- [Exercise brief]: Copy out every line of the material below that contains the word "time".
start
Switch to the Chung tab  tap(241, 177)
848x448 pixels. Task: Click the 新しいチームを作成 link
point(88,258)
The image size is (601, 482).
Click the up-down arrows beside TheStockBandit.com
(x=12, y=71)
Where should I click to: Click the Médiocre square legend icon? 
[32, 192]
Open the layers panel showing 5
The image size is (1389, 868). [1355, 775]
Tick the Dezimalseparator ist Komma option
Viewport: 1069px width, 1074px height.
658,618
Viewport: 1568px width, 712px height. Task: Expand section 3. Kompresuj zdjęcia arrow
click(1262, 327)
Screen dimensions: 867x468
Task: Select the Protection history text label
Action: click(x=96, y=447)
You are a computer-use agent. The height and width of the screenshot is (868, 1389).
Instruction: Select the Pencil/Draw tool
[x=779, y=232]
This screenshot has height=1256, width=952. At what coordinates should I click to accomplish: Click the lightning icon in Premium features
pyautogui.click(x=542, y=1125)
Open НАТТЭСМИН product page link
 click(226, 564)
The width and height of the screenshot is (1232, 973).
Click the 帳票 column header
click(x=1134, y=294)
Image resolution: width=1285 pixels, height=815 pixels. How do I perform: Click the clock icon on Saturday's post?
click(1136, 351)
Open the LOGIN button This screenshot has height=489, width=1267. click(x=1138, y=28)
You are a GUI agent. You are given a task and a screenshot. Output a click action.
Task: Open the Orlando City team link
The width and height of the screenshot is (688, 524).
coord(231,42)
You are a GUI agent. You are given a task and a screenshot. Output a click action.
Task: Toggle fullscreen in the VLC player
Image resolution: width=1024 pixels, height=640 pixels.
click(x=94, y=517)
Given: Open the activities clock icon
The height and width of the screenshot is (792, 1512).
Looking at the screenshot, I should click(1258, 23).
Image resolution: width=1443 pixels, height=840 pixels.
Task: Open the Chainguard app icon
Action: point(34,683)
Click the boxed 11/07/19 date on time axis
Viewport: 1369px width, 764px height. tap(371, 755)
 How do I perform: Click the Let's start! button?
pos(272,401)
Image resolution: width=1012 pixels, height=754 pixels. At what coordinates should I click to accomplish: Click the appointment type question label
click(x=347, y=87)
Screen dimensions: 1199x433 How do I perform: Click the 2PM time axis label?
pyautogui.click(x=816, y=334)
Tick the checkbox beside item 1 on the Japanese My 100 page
end
- [Completed exercise]:
Click the boxed 11/07/19 date on time axis
Screen dimensions: 1199x433 How do I perform: Click the 2PM time axis label?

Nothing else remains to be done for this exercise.